DIRECTIVE: Can you render the lines from the start through the one containing "Collapse the 工具" as a Markdown table with columns Row and Text, one numbered row per line, leaving out blank lines?

________

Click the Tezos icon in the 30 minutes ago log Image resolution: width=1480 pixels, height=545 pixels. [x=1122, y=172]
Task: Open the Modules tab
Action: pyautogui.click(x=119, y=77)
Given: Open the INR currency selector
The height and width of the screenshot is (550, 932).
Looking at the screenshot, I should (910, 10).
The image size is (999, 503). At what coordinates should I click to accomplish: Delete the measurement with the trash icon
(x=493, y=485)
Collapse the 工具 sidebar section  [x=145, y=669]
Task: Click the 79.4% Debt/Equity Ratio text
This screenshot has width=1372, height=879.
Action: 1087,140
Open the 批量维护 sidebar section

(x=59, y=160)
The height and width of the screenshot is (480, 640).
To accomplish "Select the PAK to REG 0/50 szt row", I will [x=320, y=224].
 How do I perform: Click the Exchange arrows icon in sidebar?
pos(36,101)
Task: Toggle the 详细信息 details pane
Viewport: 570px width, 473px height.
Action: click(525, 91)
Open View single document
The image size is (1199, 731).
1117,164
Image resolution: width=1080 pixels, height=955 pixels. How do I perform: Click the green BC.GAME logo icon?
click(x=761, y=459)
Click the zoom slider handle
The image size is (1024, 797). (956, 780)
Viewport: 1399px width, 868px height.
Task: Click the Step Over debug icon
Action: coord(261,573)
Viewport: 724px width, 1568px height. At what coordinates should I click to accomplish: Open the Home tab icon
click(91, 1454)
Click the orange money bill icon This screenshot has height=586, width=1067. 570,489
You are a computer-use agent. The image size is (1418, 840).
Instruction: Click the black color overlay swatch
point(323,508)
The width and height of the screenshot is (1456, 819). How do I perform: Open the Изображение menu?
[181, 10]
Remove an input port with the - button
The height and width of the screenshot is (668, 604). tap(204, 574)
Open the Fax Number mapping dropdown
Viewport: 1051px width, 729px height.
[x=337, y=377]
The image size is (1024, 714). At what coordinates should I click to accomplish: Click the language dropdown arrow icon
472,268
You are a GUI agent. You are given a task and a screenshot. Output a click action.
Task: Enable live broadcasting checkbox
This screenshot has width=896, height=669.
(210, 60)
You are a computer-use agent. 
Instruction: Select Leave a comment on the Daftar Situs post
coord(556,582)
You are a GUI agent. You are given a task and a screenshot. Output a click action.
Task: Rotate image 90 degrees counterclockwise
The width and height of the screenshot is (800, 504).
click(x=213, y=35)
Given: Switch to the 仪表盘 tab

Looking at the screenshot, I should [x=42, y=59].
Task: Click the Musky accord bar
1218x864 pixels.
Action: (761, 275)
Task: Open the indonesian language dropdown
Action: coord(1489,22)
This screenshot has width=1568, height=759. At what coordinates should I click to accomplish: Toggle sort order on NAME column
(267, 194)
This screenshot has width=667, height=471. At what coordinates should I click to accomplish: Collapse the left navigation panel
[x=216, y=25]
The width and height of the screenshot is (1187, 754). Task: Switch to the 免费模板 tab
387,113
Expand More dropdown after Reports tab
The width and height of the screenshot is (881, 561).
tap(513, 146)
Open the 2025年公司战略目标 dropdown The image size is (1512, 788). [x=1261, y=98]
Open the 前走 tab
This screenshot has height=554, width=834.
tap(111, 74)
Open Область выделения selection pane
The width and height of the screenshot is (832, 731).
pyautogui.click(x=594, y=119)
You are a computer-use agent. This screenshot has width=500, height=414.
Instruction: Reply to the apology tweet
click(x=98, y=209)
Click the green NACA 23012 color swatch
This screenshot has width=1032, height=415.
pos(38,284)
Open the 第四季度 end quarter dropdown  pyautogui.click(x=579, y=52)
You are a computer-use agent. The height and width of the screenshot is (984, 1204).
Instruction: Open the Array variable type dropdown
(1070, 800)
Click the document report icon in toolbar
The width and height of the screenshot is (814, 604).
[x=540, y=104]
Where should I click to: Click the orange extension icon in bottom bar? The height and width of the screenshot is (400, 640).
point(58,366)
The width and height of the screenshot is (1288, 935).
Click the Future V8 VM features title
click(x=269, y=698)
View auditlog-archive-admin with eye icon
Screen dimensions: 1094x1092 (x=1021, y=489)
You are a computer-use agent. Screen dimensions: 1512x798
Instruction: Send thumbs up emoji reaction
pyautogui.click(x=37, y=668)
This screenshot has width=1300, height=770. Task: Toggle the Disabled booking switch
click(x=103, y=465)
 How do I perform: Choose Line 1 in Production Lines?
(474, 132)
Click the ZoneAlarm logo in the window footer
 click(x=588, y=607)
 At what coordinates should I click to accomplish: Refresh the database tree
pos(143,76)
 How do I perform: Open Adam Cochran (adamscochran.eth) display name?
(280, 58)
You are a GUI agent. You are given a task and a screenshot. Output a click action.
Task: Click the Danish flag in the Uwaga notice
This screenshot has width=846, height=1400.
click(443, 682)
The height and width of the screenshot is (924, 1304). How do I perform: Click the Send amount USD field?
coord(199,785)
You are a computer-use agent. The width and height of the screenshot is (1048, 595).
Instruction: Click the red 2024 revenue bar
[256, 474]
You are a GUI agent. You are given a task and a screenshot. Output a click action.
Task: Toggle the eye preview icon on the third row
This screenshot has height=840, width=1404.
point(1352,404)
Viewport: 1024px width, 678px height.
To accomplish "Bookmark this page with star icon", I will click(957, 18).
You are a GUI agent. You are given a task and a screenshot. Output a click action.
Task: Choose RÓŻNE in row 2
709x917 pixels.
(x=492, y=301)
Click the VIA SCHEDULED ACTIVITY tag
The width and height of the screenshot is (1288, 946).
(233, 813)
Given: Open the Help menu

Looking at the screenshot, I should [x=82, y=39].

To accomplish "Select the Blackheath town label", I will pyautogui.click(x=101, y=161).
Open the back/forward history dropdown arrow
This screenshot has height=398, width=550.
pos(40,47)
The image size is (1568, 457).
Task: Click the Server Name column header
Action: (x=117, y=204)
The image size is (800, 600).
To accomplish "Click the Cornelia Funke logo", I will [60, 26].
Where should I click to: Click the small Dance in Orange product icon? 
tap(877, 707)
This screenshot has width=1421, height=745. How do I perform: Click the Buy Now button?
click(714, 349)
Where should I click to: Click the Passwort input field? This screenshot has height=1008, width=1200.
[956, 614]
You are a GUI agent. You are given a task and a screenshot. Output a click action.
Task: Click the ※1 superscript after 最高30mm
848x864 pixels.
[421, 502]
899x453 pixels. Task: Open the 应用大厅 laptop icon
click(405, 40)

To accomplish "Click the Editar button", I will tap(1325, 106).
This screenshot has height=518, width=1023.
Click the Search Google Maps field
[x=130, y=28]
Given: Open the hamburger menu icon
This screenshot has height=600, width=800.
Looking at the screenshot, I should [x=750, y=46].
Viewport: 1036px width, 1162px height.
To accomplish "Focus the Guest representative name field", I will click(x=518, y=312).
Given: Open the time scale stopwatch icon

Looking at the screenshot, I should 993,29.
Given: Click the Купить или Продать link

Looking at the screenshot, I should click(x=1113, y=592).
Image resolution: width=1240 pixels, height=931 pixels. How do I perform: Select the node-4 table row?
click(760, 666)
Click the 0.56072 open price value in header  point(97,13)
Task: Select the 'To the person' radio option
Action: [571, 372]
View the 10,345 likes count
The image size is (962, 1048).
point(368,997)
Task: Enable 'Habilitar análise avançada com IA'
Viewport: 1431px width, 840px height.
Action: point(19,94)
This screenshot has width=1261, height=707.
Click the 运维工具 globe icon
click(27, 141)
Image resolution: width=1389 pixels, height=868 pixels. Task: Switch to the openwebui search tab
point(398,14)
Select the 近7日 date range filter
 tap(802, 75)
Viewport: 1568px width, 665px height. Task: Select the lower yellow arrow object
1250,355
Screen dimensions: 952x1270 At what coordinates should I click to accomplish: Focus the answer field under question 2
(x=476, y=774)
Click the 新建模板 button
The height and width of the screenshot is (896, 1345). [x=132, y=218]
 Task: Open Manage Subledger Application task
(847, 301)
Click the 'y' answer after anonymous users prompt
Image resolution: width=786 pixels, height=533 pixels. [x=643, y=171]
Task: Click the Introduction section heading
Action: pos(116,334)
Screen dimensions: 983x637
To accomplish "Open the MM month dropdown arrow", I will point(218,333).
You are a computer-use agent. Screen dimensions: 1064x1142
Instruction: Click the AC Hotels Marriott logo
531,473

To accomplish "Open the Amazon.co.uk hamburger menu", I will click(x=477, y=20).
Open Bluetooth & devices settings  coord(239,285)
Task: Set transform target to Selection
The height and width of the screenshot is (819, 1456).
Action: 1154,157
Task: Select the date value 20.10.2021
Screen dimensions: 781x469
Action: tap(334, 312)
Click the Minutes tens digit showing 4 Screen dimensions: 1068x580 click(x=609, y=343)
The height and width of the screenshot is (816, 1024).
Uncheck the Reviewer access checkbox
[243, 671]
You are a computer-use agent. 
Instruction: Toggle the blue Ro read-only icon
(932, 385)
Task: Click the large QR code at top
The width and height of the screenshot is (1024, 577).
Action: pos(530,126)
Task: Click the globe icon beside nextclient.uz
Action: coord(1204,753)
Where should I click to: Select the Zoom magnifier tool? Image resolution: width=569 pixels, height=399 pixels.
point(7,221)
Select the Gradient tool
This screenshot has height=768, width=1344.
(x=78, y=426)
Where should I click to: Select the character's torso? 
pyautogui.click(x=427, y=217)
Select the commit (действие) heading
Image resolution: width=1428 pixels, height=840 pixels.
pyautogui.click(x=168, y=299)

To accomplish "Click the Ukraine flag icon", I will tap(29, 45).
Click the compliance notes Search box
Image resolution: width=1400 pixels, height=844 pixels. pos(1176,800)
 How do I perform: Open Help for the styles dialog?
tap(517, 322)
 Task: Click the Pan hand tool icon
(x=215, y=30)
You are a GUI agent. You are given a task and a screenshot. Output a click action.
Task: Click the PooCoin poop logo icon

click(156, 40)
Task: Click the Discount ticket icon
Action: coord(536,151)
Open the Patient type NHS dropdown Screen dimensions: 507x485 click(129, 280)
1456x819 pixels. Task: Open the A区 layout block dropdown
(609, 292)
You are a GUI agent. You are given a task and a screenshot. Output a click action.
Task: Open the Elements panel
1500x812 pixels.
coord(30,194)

________

RESPONSE TO THE EXERCISE:
| Row | Text |
|---|---|
| 1 | Click the Tezos icon in the 30 minutes ago log Image resolution: width=1480 pixels, height=545 pixels. [x=1122, y=172] |
| 2 | Task: Open the Modules tab |
| 3 | Action: pyautogui.click(x=119, y=77) |
| 4 | Given: Open the INR currency selector |
| 5 | The height and width of the screenshot is (550, 932). |
| 6 | Looking at the screenshot, I should (910, 10). |
| 7 | The image size is (999, 503). At what coordinates should I click to accomplish: Delete the measurement with the trash icon |
| 8 | (x=493, y=485) |
| 9 | Collapse the 工具 sidebar section  [x=145, y=669] |